ぼくの席はスタンドの後ろから数えた方が早い席で場内の様子は良く見えた。佐渡さんが客席に振り向き、歌うよう促すと多くの観客が一斉に立ち上がり歌い始めたのだ。ぼくの周囲の観客は躊躇していたが、ぼくが立ち上がるのをきっかけに何人かが立ち上がって歌った。ぼくは楽譜を見るのももどかしくなったので目は指揮に、耳はオケに集中させて全部ラララで歌った。
予定調和でなく、歌いたいと思った観客が自分の意思で立ち上がり、「歓喜よ、美しい神々の花火よ、天上の楽園からの乙女よ!(*)」と歌う。自分も立っていながら、その光景の力強さに圧倒されてしまった。
(*) 「さく」氏の「一万人の第九」ページ(http://www.geocities.co.jp/MusicHall/1179/kasi1.html)より引用
一般的に日本人はシャイなのか、個々の判断で物事を決めると言うことに弱い。また「出る杭は打たれる」「島国根性」とも言われるように平均から外れたものに寛容ではない。だから日和見的な態度や無責任な評論家的言動が許容されたり足の引っ張り合いが横行するし、それが自立心ある者の気をそいだ結果、現在のぼくらの社会は元気を失っている。
佐渡さんが観客に演奏への参加を促すのはシエナとの演奏会における「星条旗よ永遠なれ」でも同様だし、彼が「社会」などと大きく考えているかどうかはわからない。しかし、彼は自分の畑を耕す中で「日和見的な態度ではなく、主体的に行動する」こと、そうすることによって音楽の面白さを獲得できることを言葉だけでなく音楽で具現化したかったのではないか? それは今ここで観客が立ち上がり、会場が一体となって「よろこび」を歌い上げることで実現しつつあるのではないか…曲がクライマックスに向かうまでの間、ぼくはそんなことを考えていた。

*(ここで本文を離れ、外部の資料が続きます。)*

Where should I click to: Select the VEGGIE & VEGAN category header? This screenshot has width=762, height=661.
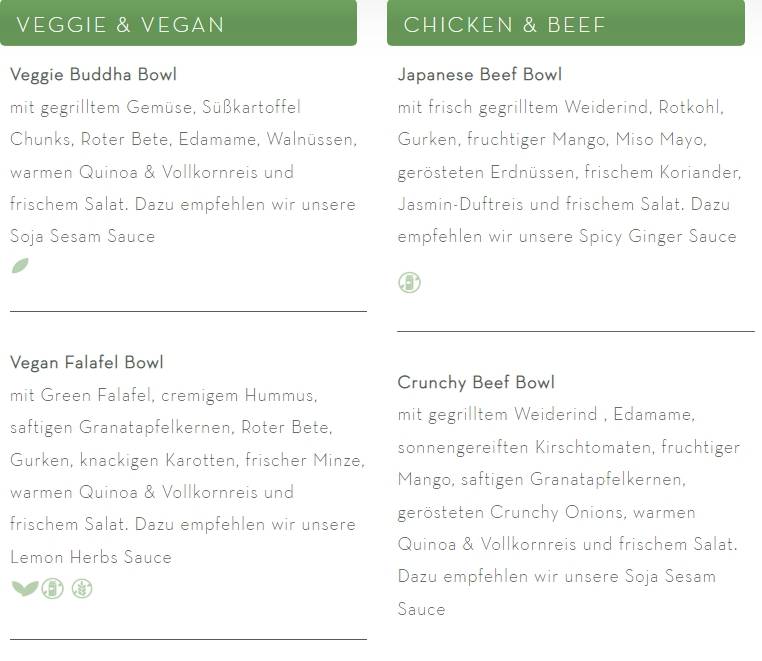pyautogui.click(x=178, y=23)
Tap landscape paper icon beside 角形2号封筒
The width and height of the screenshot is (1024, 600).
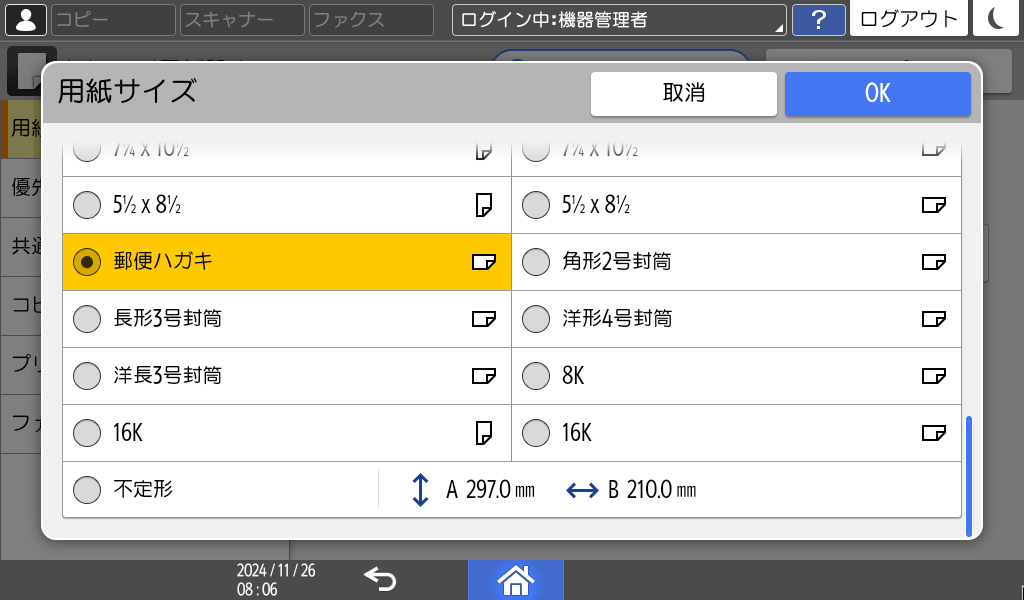935,261
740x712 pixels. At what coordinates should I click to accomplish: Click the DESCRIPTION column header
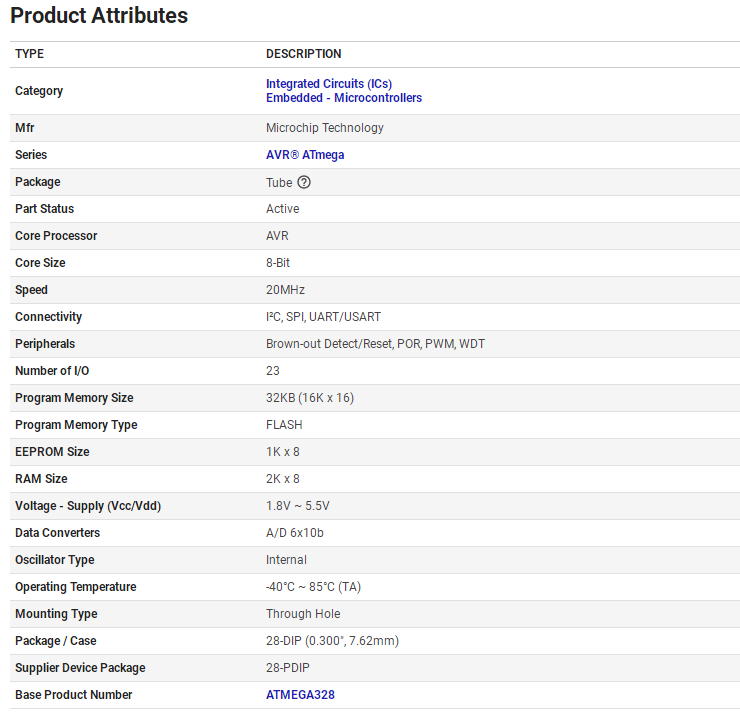coord(303,54)
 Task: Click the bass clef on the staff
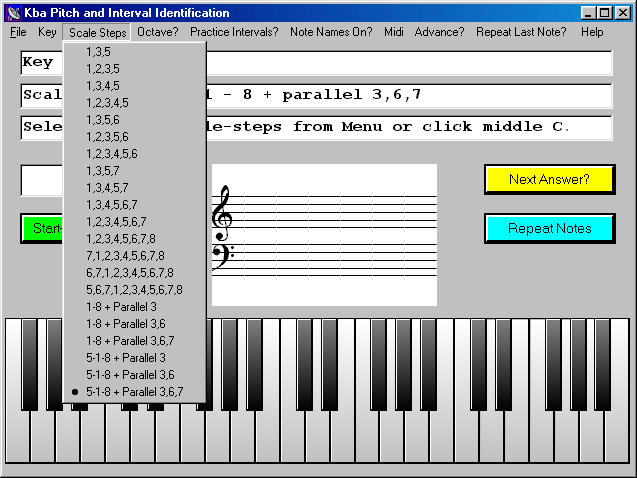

前任指揮者は合唱団に「わからなくなったら歌わなくていい」と指示していたという。一方、佐渡さんは「わからなくなったらラララでいいから歌ってください」と指示していたと合唱参加者から聞いた。一人くらいパフォーマンスが良くなくてもごまかしが利くと考えるか、どんな状態になっても一人ひとりが全力で歌い切るか? どちらが喜びを伝え、音楽に出会い、これから共にしようと心の底から思えるだろう?
はっきり言って、会場、音響などのハードは決して良かったとは思わない。拍手は響かない、第四楽章でPAが全開になるとオケの実際の音より速く耳に届くので生音とダブって音が変わる、バランスが崩れる。なによりも合唱が会場中に広がっているので音がグシャグシャになる、どう考えたって通常考えるような「良い演奏」は期待できないのだ。しかし、それをもってこの演奏会を茶番と片付ける人に音楽を、いや芸術を語る資格はない。
それを補ったのは歌える喜び、伝える情熱といったソフトだ。決して派手に飛び跳ねる指揮だけを指しているのではない(それにしてもあんなに踊るマエストロを見るのは久しぶり)。長い準備期間で佐渡総監督から明確な目的が伝えられ、それを全員が共有した結果とぼくは見た。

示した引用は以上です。